Entries for locating words and elements
_ _ _ _ _
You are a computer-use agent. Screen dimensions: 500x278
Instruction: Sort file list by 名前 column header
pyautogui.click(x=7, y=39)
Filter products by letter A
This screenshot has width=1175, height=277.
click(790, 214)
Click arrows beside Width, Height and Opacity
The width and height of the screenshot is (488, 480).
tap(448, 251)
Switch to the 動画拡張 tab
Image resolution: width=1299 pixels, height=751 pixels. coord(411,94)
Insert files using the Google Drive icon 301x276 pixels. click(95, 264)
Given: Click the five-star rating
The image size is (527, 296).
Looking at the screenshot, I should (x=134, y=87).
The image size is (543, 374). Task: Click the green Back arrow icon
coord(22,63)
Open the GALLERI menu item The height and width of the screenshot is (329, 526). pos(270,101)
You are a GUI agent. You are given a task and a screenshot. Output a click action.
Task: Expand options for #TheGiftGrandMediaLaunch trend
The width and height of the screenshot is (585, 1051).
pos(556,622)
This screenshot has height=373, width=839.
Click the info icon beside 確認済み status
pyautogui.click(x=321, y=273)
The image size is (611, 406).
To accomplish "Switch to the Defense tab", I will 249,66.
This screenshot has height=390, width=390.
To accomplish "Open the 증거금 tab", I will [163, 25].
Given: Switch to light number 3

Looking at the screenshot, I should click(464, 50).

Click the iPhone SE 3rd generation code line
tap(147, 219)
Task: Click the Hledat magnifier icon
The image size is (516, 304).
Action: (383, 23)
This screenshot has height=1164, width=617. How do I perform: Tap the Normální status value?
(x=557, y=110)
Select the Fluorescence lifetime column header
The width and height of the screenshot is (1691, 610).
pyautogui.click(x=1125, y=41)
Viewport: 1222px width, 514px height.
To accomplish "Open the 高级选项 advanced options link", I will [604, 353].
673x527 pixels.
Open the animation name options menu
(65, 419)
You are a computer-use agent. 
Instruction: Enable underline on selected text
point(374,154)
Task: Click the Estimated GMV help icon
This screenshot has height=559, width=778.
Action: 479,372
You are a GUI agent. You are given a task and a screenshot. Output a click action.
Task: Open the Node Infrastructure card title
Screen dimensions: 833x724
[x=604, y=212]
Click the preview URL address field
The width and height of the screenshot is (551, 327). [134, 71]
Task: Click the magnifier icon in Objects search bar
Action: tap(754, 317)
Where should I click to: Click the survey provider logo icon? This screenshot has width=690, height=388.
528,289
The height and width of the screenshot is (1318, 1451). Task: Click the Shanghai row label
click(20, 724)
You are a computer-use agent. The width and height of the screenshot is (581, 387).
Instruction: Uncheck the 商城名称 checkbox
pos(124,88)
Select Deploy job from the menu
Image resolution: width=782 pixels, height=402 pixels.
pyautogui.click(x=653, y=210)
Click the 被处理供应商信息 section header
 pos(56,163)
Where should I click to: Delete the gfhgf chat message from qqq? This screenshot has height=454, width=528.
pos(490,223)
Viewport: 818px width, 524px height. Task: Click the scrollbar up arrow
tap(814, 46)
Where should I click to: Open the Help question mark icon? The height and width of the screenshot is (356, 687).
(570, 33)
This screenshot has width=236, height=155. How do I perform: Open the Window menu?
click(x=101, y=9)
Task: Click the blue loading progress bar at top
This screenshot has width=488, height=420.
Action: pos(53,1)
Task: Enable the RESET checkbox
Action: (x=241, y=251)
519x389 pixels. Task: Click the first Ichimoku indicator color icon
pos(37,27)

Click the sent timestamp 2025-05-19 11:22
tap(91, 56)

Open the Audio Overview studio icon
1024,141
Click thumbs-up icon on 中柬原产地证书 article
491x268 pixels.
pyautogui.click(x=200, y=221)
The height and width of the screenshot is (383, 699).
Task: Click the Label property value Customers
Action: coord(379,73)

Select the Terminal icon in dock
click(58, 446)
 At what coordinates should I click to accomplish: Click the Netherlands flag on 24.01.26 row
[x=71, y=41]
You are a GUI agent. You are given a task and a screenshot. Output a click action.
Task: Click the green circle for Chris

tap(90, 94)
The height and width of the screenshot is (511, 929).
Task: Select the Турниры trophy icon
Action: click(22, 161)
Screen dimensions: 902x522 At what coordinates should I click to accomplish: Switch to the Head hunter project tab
_ _ _ _ _
Exercise: Reproduce the lines above verbatim.

Worked answer:
You are a computer-use agent. Screen dimensions: 500x278
Instruction: Sort file list by 名前 column header
pyautogui.click(x=7, y=39)
Filter products by letter A
This screenshot has width=1175, height=277.
click(790, 214)
Click arrows beside Width, Height and Opacity
The width and height of the screenshot is (488, 480).
tap(448, 251)
Switch to the 動画拡張 tab
Image resolution: width=1299 pixels, height=751 pixels. coord(411,94)
Insert files using the Google Drive icon 301x276 pixels. click(95, 264)
Given: Click the five-star rating
The image size is (527, 296).
Looking at the screenshot, I should (x=134, y=87).
The image size is (543, 374). Task: Click the green Back arrow icon
coord(22,63)
Open the GALLERI menu item The height and width of the screenshot is (329, 526). pos(270,101)
You are a GUI agent. You are given a task and a screenshot. Output a click action.
Task: Expand options for #TheGiftGrandMediaLaunch trend
The width and height of the screenshot is (585, 1051).
pos(556,622)
This screenshot has height=373, width=839.
Click the info icon beside 確認済み status
pyautogui.click(x=321, y=273)
The image size is (611, 406).
To accomplish "Switch to the Defense tab", I will 249,66.
This screenshot has height=390, width=390.
To accomplish "Open the 증거금 tab", I will [163, 25].
Given: Switch to light number 3

Looking at the screenshot, I should click(464, 50).

Click the iPhone SE 3rd generation code line
tap(147, 219)
Task: Click the Hledat magnifier icon
The image size is (516, 304).
Action: (383, 23)
This screenshot has height=1164, width=617. How do I perform: Tap the Normální status value?
(x=557, y=110)
Select the Fluorescence lifetime column header
The width and height of the screenshot is (1691, 610).
pyautogui.click(x=1125, y=41)
Viewport: 1222px width, 514px height.
To accomplish "Open the 高级选项 advanced options link", I will [604, 353].
673x527 pixels.
Open the animation name options menu
(65, 419)
You are a computer-use agent. 
Instruction: Enable underline on selected text
point(374,154)
Task: Click the Estimated GMV help icon
This screenshot has height=559, width=778.
Action: 479,372
You are a GUI agent. You are given a task and a screenshot. Output a click action.
Task: Open the Node Infrastructure card title
Screen dimensions: 833x724
[x=604, y=212]
Click the preview URL address field
The width and height of the screenshot is (551, 327). [134, 71]
Task: Click the magnifier icon in Objects search bar
Action: tap(754, 317)
Where should I click to: Click the survey provider logo icon? This screenshot has width=690, height=388.
528,289
The height and width of the screenshot is (1318, 1451). Task: Click the Shanghai row label
click(20, 724)
You are a computer-use agent. The width and height of the screenshot is (581, 387).
Instruction: Uncheck the 商城名称 checkbox
pos(124,88)
Select Deploy job from the menu
Image resolution: width=782 pixels, height=402 pixels.
pyautogui.click(x=653, y=210)
Click the 被处理供应商信息 section header
 pos(56,163)
Where should I click to: Delete the gfhgf chat message from qqq? This screenshot has height=454, width=528.
pos(490,223)
Viewport: 818px width, 524px height. Task: Click the scrollbar up arrow
tap(814, 46)
Where should I click to: Open the Help question mark icon? The height and width of the screenshot is (356, 687).
(570, 33)
This screenshot has width=236, height=155. How do I perform: Open the Window menu?
click(x=101, y=9)
Task: Click the blue loading progress bar at top
This screenshot has width=488, height=420.
Action: pos(53,1)
Task: Enable the RESET checkbox
Action: (x=241, y=251)
519x389 pixels. Task: Click the first Ichimoku indicator color icon
pos(37,27)

Click the sent timestamp 2025-05-19 11:22
tap(91, 56)

Open the Audio Overview studio icon
1024,141
Click thumbs-up icon on 中柬原产地证书 article
491x268 pixels.
pyautogui.click(x=200, y=221)
The height and width of the screenshot is (383, 699).
Task: Click the Label property value Customers
Action: coord(379,73)

Select the Terminal icon in dock
click(58, 446)
 At what coordinates should I click to accomplish: Click the Netherlands flag on 24.01.26 row
[x=71, y=41]
You are a GUI agent. You are given a task and a screenshot. Output a click action.
Task: Click the green circle for Chris

tap(90, 94)
The height and width of the screenshot is (511, 929).
Task: Select the Турниры trophy icon
Action: click(22, 161)
Screen dimensions: 902x522 At what coordinates should I click to accomplish: Switch to the Head hunter project tab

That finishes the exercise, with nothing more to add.